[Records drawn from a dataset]
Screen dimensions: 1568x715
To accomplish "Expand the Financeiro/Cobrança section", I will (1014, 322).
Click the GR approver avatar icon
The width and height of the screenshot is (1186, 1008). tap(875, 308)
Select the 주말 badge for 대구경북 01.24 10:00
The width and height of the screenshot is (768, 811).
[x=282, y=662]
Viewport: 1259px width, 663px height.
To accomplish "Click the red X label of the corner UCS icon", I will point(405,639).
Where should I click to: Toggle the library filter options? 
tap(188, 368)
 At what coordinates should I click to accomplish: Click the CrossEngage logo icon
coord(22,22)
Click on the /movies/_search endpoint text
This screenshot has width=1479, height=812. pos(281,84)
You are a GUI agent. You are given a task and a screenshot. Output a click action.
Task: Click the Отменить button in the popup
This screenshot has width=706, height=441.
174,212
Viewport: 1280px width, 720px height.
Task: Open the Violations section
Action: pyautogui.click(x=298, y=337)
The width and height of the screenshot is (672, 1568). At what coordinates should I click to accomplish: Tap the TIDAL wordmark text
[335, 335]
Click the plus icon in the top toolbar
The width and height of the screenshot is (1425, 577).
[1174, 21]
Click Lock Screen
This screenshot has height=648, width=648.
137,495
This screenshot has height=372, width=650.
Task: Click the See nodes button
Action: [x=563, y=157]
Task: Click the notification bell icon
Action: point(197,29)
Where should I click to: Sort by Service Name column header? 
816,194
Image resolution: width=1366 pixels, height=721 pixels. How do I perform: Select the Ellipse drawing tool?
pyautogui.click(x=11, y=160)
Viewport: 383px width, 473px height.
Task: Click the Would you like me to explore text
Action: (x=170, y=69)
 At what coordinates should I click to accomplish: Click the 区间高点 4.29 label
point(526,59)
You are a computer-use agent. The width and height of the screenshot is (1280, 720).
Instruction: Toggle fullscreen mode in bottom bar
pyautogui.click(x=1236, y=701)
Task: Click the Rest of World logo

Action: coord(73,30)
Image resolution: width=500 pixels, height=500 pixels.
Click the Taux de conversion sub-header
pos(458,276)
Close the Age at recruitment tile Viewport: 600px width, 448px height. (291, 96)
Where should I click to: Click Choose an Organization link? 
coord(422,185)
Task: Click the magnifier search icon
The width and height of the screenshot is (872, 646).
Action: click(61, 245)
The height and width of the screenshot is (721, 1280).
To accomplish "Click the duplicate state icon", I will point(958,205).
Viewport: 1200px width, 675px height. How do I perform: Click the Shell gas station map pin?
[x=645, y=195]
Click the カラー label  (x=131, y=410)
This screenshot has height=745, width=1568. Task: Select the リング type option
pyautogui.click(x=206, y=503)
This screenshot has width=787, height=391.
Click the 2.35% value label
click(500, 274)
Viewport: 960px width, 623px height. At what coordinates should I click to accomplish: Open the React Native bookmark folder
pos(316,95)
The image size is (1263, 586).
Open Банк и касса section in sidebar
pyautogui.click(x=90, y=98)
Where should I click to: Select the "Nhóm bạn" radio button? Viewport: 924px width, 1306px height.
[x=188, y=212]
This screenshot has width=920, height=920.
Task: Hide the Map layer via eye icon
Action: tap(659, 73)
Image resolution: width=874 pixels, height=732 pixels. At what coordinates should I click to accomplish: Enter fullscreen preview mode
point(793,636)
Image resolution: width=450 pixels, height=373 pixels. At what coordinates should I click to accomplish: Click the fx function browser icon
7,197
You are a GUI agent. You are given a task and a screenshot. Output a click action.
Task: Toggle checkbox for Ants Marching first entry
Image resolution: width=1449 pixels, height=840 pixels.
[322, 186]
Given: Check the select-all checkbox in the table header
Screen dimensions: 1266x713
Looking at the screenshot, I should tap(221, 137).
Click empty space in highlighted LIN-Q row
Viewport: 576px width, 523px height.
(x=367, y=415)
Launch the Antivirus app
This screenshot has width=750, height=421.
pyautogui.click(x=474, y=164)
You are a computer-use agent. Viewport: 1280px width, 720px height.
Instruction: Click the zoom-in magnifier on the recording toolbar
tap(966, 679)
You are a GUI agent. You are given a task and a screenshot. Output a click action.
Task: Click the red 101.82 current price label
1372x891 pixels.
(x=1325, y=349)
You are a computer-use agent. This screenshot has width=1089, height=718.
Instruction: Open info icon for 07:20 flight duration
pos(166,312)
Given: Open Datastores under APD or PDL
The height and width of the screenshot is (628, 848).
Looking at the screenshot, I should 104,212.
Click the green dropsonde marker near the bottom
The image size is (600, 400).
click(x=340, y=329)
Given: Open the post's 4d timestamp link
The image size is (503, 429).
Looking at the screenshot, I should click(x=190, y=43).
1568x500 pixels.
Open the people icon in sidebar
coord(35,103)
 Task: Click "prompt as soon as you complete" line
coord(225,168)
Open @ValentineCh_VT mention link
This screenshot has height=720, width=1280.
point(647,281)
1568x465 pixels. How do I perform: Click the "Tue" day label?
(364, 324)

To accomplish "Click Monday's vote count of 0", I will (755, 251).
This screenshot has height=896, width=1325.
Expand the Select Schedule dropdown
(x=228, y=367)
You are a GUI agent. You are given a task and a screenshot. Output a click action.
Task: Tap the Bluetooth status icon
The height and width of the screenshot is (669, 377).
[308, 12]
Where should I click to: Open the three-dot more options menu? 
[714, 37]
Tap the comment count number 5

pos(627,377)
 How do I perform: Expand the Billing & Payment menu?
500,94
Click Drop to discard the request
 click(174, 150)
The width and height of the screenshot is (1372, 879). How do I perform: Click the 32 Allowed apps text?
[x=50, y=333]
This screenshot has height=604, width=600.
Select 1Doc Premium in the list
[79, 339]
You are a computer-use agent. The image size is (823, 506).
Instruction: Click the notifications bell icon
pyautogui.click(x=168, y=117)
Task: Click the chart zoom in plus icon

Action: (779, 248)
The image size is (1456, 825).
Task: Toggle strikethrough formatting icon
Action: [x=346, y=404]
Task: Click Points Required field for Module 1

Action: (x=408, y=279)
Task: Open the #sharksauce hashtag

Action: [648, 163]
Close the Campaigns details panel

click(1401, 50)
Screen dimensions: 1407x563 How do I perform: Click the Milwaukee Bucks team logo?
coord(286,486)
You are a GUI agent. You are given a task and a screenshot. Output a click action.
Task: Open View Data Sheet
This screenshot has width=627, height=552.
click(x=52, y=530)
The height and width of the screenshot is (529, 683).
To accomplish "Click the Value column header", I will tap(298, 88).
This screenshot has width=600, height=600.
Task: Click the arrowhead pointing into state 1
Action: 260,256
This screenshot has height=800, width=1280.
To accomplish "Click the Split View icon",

→ Problem details
Repeat word for word the lines running from the line containing "Tap the comment count number 5" to the end of the entries above, inclusive.

→ Completed task
Tap the comment count number 5

pos(627,377)
 How do I perform: Expand the Billing & Payment menu?
500,94
Click Drop to discard the request
 click(174, 150)
The width and height of the screenshot is (1372, 879). How do I perform: Click the 32 Allowed apps text?
[x=50, y=333]
This screenshot has height=604, width=600.
Select 1Doc Premium in the list
[79, 339]
You are a computer-use agent. The image size is (823, 506).
Instruction: Click the notifications bell icon
pyautogui.click(x=168, y=117)
Task: Click the chart zoom in plus icon

Action: (779, 248)
The image size is (1456, 825).
Task: Toggle strikethrough formatting icon
Action: [x=346, y=404]
Task: Click Points Required field for Module 1

Action: (x=408, y=279)
Task: Open the #sharksauce hashtag

Action: [648, 163]
Close the Campaigns details panel

click(1401, 50)
Screen dimensions: 1407x563 How do I perform: Click the Milwaukee Bucks team logo?
coord(286,486)
You are a GUI agent. You are given a task and a screenshot. Output a click action.
Task: Open View Data Sheet
This screenshot has width=627, height=552.
click(x=52, y=530)
The height and width of the screenshot is (529, 683).
To accomplish "Click the Value column header", I will tap(298, 88).
This screenshot has width=600, height=600.
Task: Click the arrowhead pointing into state 1
Action: 260,256
This screenshot has height=800, width=1280.
To accomplish "Click the Split View icon",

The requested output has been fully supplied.